▶ **Document segment**:
>>
It is weird that it happens as you de-select benchmarks. Does it happen with non-beta browsers? 2010/12/21 Dima Tisnek <dimaqq@gmail.com>:
Yes it does grind ff 4b7 to an almost halt, little cpu usage, reasonable memory size and constant disk activity for several minutes, very weird... So far, the difference between browsers is so large that I doubt it's dependent on data. Also it seems to tirgger as I remove columns progressively, thus new zero values should not appear, right?
I'll invesitage some more...
On 21 December 2010 01:06, Miquel Torres <tobami@googlemail.com> wrote:
Hi Dima,
another temp problem with speed pypy is that it's terrubly slow in ff beta. it also occasionally grinds in stable ff and opera, but I guess this can be forgiven for the sake of simplicity / developer effort.
Well, speed.pypy is actually fast in all modern browsers. The problem you are referring to is probably caused by a bug in the javascript plotting library (jqPplot) that is triggered in the comparison view when there are some results with 0 values. It only appears for some plot types, but it is very annoying because it grinds the browser to a halt like you say. Is that what you meant?
We are looking into it, and will fix that library if necessary.
Cheers, Miquel
2010/12/21 Dima Tisnek <dimaqq@gmail.com>:
On 20 December 2010 19:21, William ML Leslie <william.leslie.ttg@gmail.com> wrote:
On 21 December 2010 11:59, Dima Tisnek <dimaqq@gmail.com> wrote:
More visibility for performance achievements would do good too.
Where are pypy's performance achievements *not* visible, but should be?
for example http://shootout.alioth.debian.org/ doesn't say which pypy version is used, what options, doesn't have performance figures for multithreaded/multicore
also benchmarks are kinda small, most of them are not docuemented, and I couldn't find any info if the same python code was used for cpython and pypy (both shootout and speed pypy) or interpreter-specific verions were used, that is each tweaked for best performance given the known tradeoffs for each implementation.further the most standard benchmarks, pystone, etc. completely ignore the fact that real world programs are large and only a few small paths are execured often.
another temp problem with speed pypy is that it's terrubly slow in ff beta. it also occasionally grinds in stable ff and opera, but I guess this can be forgiven for the sake of simplicity / developer effort.
if you google for 'python performance' you don't get a single link to pypy on the first page, as a matter of fact, codespeak is poorly indexed, it took me quite some time to get some of my questions answered with a search. also if you look up 'pypy gc' you get a page on codespeak, but to interpret what the data actually means is so far beyond me.
a good overview is found in the mainling list http://codespeak.net/pipermail/pypy-dev/2010q1/005757.html then again slowspitfire and spambayes bits are outdated by now.
<<
▶ **Stated task A**:
Please answer these questions on the thread on PyPy performance:
(i) In which view does Miquel say the plotting bug is triggered, and by what kind of results?
(ii) Which two details about PyPy does Dima say the shootout site does not give?
(iii) Which search, according to Dima, returns no link to PyPy on its first page?
▶ **Stated task B**: Extend the thread on PyPy performance by writing what follows its last message.
Separate material comes next; it is not part of the thread on PyPy performance.

▶ **Supplied data**:
>>
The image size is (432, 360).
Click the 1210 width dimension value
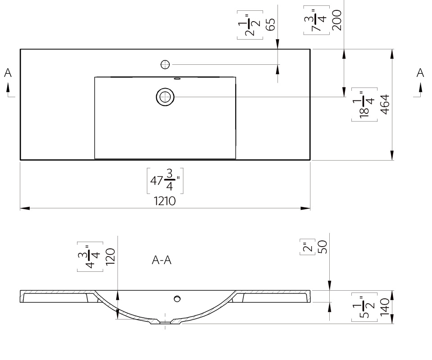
<<
▶ **Exercise output A**:
(i) The comparison view, when there are some results with 0 values.
(ii) Which PyPy version is used and what options are used.
(iii) A Google search for 'python performance'.

▶ **Exercise output B**:
the definitive good thing about pypy is that it's much easier to find out about its inner workings than that of cpython!
hopefully a bit more of end-user stuff get known. let's call it pypy public outreach (feature request)
Sidetracking... one day when pypy jit/gc/etc are all worked out, how hard would it be to use same techniques and most of backends for some unrelated language that doesn't have jit yet, e.g. php?
You know that pypy already has implementations of other languages, right - Scheme, Javascript, Prolog, IO and smallTalk? They aren't integrated with the translated pypy-c, but they show that it is not too difficult to write a runtime for any dynamic language you choose.
Oh I didn't know there were so many, and I mistakenly though that js was a target, not implmented langauge. In any case I read somewhere that js support was retired...
And how hard would it be to marry two dynamic languages, so that modules from one could be used in the other? Or that modules written in rpython could be used in several langs?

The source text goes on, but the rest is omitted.